Rechtsfolge des §15 Abs. 6TzBfG ist, dass das zunächst befristet eingegangene Arbeitsverhältnis aufgrund der weiteren Fortsetzung als auf unbestimmte Zeit geschlossen gilt. Die Fiktion der Fortführung des Arbeitsverhältnisses unabhängig vom Willen der Parteien beruht auf einem schlüssigen Verhalten, mit der diese zum Ausdruck bringen, dass sie das Arbeitsverhältnis verlängern wollen. Die Fortsetzung der Arbeitsleistung durch den Arbeitnehmer mit Wissen des Arbeitsgebers bringt diesen Willen in der Regel zum Ausdruck.

Fortsetzung des Arbeitsverhältnisses

Das Tatbestandsmerkmal „Fortsetzung des Arbeitsverhältnisses“ wird nicht schon dadurch erfüllt, dass der Arbeitgeber einseitig seiner Leistungspflicht in Form von Entgeltzahlungen nachkommt, ohne gleichzeitig die Gegenleistung des Arbeitnehmers in Anspruch zu nehmen. Alleinige Fortsetzungshandlungen des Arbeitsgebers, wie die Gewährung von Urlaub, Freizeitausgleich für geleistete Mehrarbeit oder die aus Versehen weitergezahlte Vergütung an einen arbeitsunfähig erkrankten Arbeitnehmer (LAG Hamm, Urt. v. 5 Sep. 1990 – 15 Sa 1038/90, juris) über das vereinbarte Vertragsende hinaus, führen nicht dazu, dass das Arbeitsverhältnis als auf unbestimmte Zeit verlängert gilt.
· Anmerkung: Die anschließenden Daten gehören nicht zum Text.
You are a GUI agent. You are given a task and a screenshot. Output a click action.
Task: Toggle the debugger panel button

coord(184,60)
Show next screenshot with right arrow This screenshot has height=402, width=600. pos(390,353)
Vielmehr ist erforderlich, dass der Arbeitnehmer seine vertragsgemäßen Pflichten nach Ablauf der Vertragslaufzeit tatsächlich ausführt. Er muss seine Arbeitsleistung bewusst und in der Bereitschaft fortsetzen, die Pflichten aus dem Arbeitsverhältnis weiter zu erfüllen.
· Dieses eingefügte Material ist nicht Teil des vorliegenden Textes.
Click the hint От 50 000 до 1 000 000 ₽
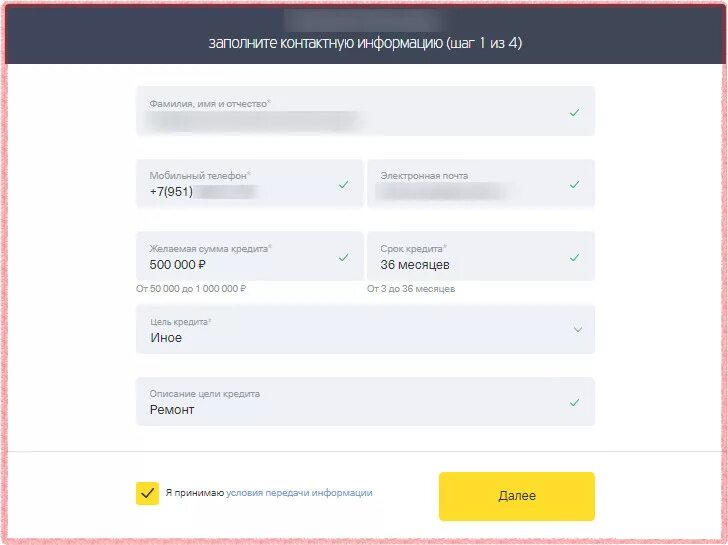728x545 pixels. [x=191, y=289]
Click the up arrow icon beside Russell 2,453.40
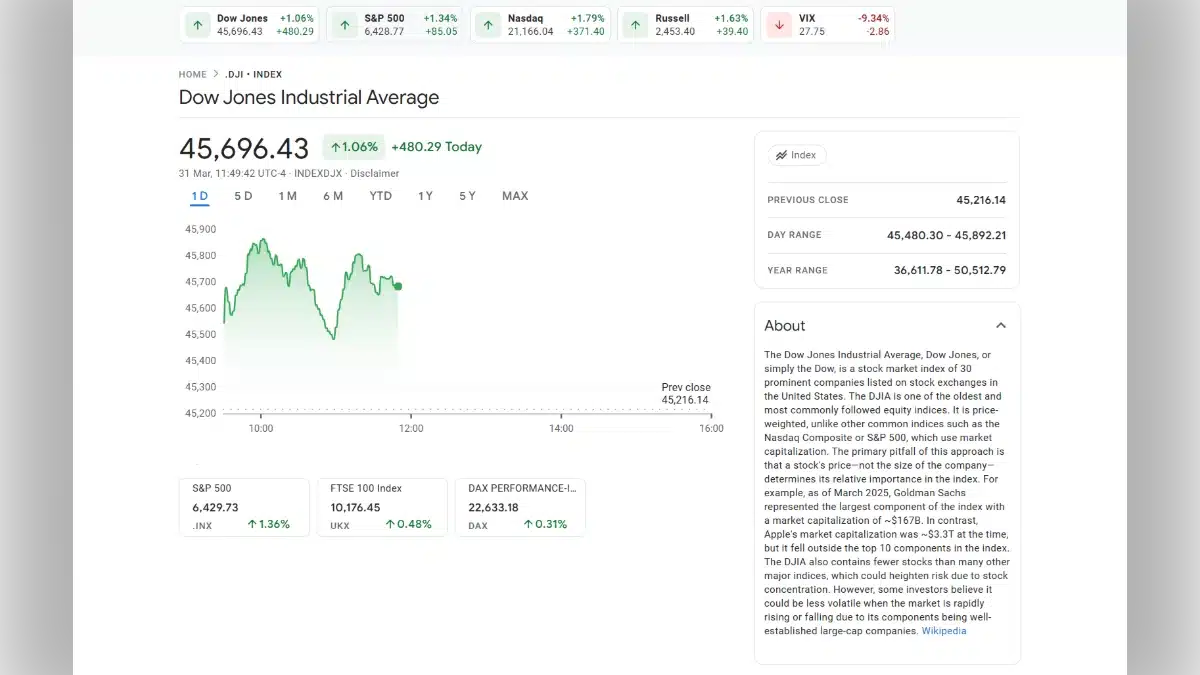 633,24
Keine tatsächliche Ausführung dieser Pflichten stellt die bloße Inanspruchnahme des Urlaubs dar. Zwar liegt die Erholung während des Urlaubs dem Urlaubszweck zugrunde. Jedoch schuldet der Arbeitnehmer, abgesehen von dem in § 8Bundesurlaubsgesetz (BUrlG) enthaltenen Verbot der Leistung von dem Urlaubszweck widersprechender Erwerbstätigkeit, kein urlaubszweckgemäßes Verhalten der „Erholung“.

Mit Wissen des Arbeitgebers

Weiteres Tatbestandsmerkmal ist die Fortsetzung mit Wissen des Arbeitgebers. Arbeitgeber i S v § 15 Abs. 6TzBfG ist nicht jeder Vorgesetzte des betroffenen Arbeitnehmers, sondern derjenige, der den Arbeitnehmer beschäftigt und mit dem (oder seinem Vertretungsbevollmächtigten) der Arbeitsvertrag geschlossen wurde. Seiner Kenntnis steht die Kenntnis der zum Abschluss von Arbeitsverträgen berechtigten Vertreter jedoch gleich.
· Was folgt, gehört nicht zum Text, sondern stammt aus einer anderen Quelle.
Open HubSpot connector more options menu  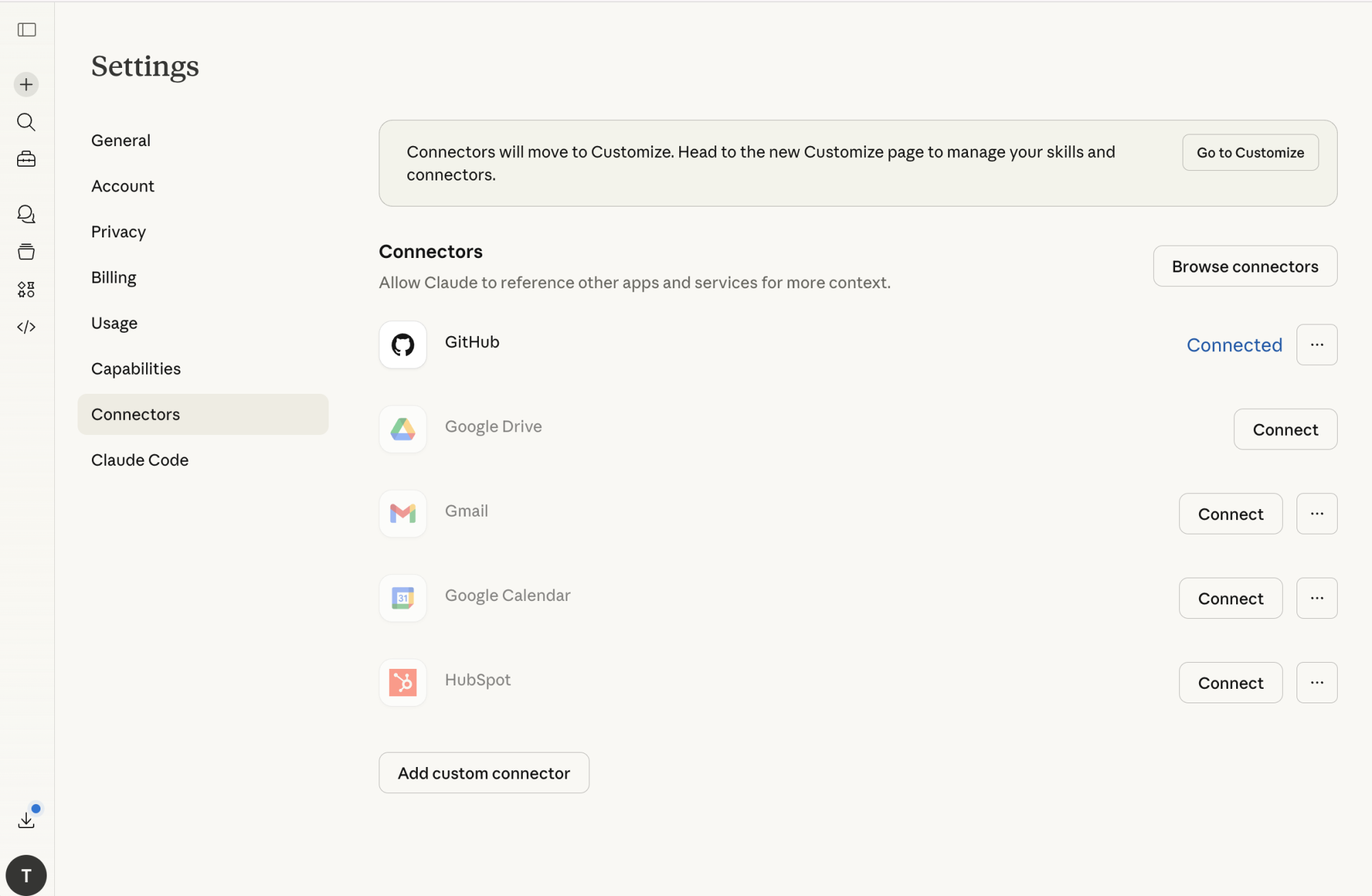[x=1316, y=682]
Bei Leiharbeitsverhältnissen kommt es grundsätzlich auf die Kenntnis des Verleihers als Vertragsarbeitgeber an. Arbeitet der entliehene Arbeitnehmer mit Kenntnis des Entleihers weiter, muss sich der Verleiher dieses Wissen nur zurechnen lassen, wenn er den Entleiher zum Abschluss von Arbeitsverhältnissen bevollmächtigt hat oder ihm dessen Handeln nach den Grundsätzen der Duldungs- oder Anscheinsvollmacht zuzurechnen ist (BAG, Urt, v. 28. Sep. 2016 – 7 AZR 377/14, openJur 2019, 1635 (Rn. 35)).